Que veut la population faire de son avenir et de son destin, ici environnemental ? Tel est au fond le questionnement préalable d’intérêt pour tous, incluant les entrepreneurs et les grandes entreprises pérennes.

 

Et, à quoi sert une loi si elle est désarmée ?

À quoi sert une grande loi, si le gouvernement même en détourne l’esprit ou viole la lettre de la loi ? À long terme, la délinquance d’un tel gouvernement serait préjudiciable à un état de droit stable, voire à la viabilité d’un régime démocratique. L’incohérence deviendrait un obstacle même pour créer et pour entretenir un climat propice à la prospérité économique, et nommément à une économie écologique vitale. L’« ekois » d’économie ou d’écologie ramène à l’ordre dans sa maison. On ne peut pourrait plus être un bon économiste sans être minimalement un écologiste — on peut être comptable, mais point économiste de bon jugement —. Des lois claires, des orientations nettes, des balises contraignantes, mais bien définies et raisonnables ne rebufferont pas les investisseurs responsables, n’aboliront point des avantages comparatifs fondamentaux; le flou et l’arbitraire, les zones sombres voire ténébreuses, ne sont propres qu’à entrainer des désistements ou à alimenter un régime parallèle de tractations d’officines et de magouilles de profiteurs. En bout de piste, un climat d’opposition et de non-acceptabilité sociale en découlerait à coup sûr. Si cela est honnête et juste, que cela soit transparent et donne lieu à une reddition normale des comptes.

Au cumul, se conjugueraient le non-respect des Lois sur l’environnent et le manque de rigueur et l’improvisation au plan économique, dont tant aura été critiqué par un ensemble d’analystes économiques ou financiers : trop de subventions et de conditions préférentielles à de grandes entreprises, sans garanties ou exigences normales, sans transparence, sans analyses économiques validées… Cela ne présage point d’un enrichissement pour le peuple, mais d’un appauvrissement systémique, comme dans tant de dossiers antérieurs cautionnés par des gouvernements successifs. Et tout cela inscrit à terme un défi démocratique insoutenable, un climat de désobéissance civile, une fragmentation de la cohésion sociale.

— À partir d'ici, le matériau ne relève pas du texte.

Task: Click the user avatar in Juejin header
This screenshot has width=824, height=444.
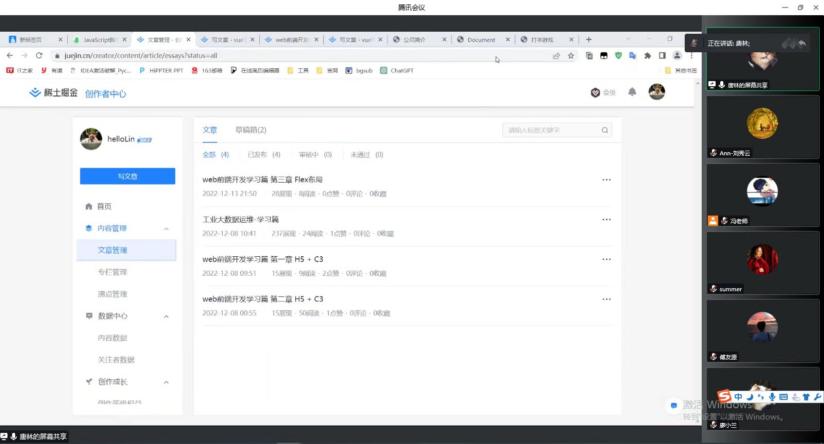Action: (x=656, y=92)
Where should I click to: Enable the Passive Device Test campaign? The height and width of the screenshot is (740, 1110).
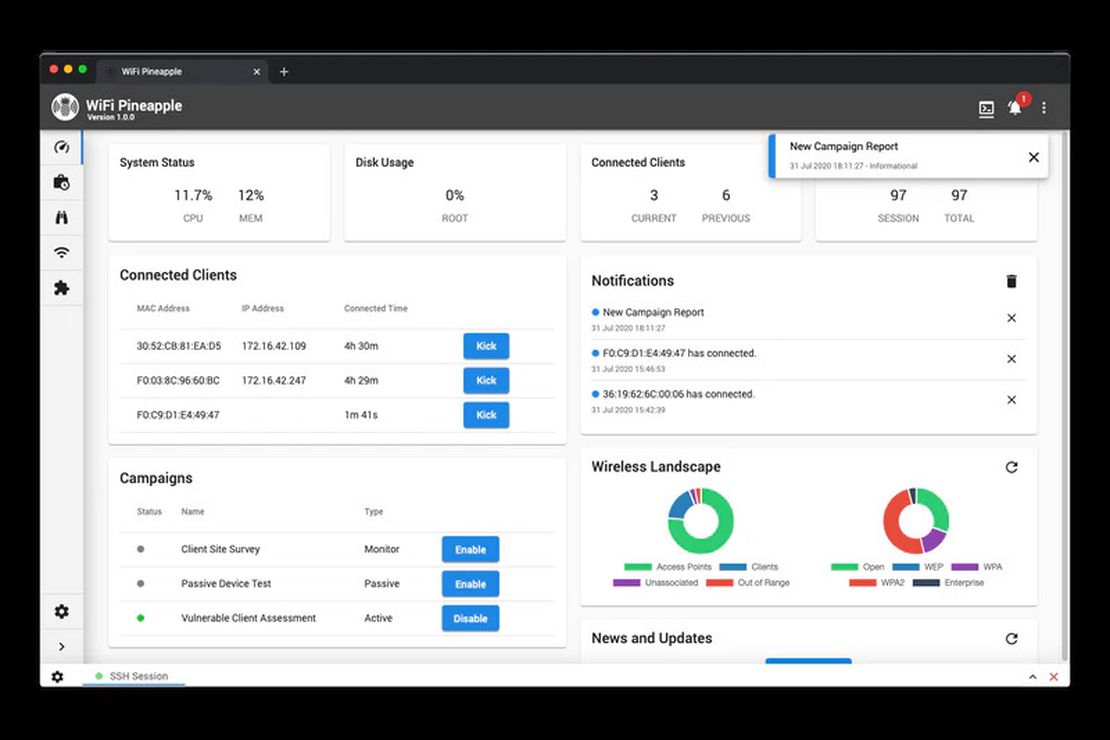(x=470, y=583)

Et, il ne faudrait pas alors s’étonner que le climat d’improvisation et le manque de rigueur ne mènent à des contestations à répétition devant les tribunaux, maintenant sous la fronde de la non-acceptabilité sociale ou de l’ensemble des mouvements environnementalistes, ultérieurement — qui sait? — pour des raisons de santé publique, d’accidents dans des milieux villageois, voire de catastrophes environnementales sur le Richelieu ou le fleuve. Il aurait mieux valu se plier dès l’origine à l’obligation de mener des évaluations environnementales stratégiques, la chose serait maintenant entendue et résolue! On n’apprend jamais, pourtant la Banque mondiale aura tiré depuis des lustres des leçons de ses échecs dans la mise en œuvre de grands projets dans des pays en voie de développement: créer l’acceptabilité sociale et évaluer les répercussions en amont.